I spent some time at one of the nicer assisted living facilities up here. You buy your residence and then you pay a monthly fee for services. It’s staggering only if you don’t know what a regular nursing home costs per month. In this one, a 2BR 2 bath in independent living was $3500 a month or so, the highest it gets. They have a huge number of residents and a massive philanthropy fund, meaning even if residents do deplete their assets over time, even when moved to nursing care if that is needed, that’s their home and they stay there throughout. That’s not all that shocking I guess for a decent organization, but I had no idea.
Now in retrospect, all the residents from faraway states make more sense to me.
I think that, same as many primary schools warn parents of incomings that their kids may need special education at some point (regardless of the actual kid; and both because a lot of kids do need some sort of help at some point and because the sooner you get parents who’ve never thought about it to think about it, the better), many facilities which serve both as short-term clinics and as long-term homes do provide the information on their long-term services routinely.

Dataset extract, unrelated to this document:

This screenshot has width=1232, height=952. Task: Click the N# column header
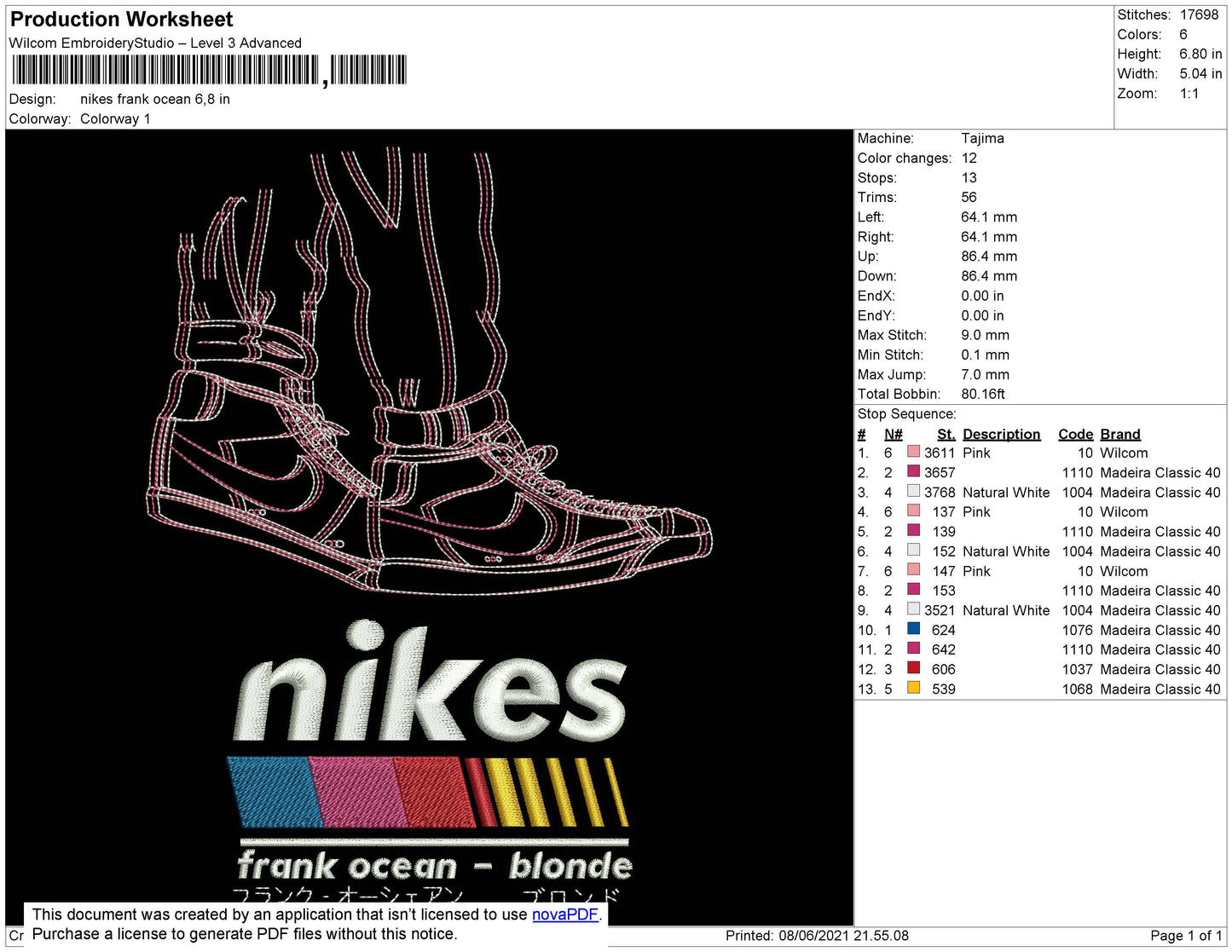893,434
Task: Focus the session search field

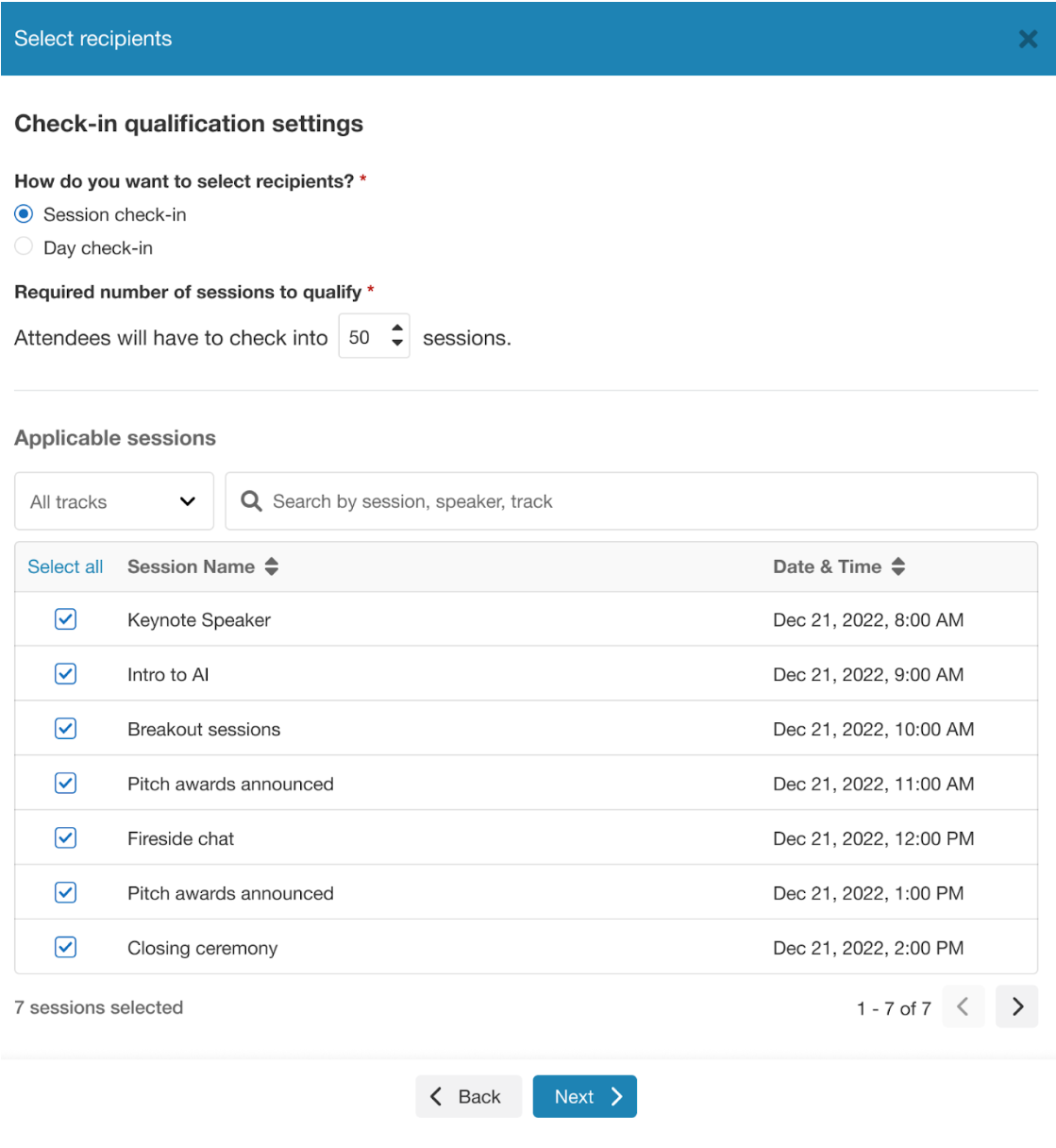Action: [x=642, y=501]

When my mother was in the hospital and later in such a facility, at different points the nurses and the social service worker checked with my brothers and me on what kind of arrangements were available once she got out: part of the reason she was moved from the hospital to the clinic was because at that point the home situation would have been a worse option, she was released fully (with home nurse visits) once she was well enough for her domestic arrangements to work. Having a walk-in shower was a plus; that it’s small was a minus. Having neighbors who she can call and two sons who live nearby were pluses; a tendency to leave her emergency button anywhere was a minus. And so forth.
In your case, you’ve already thought about what is it you need and you already have a house that’s prepared for someone partially disabled; for many other people, that information is a life-saver.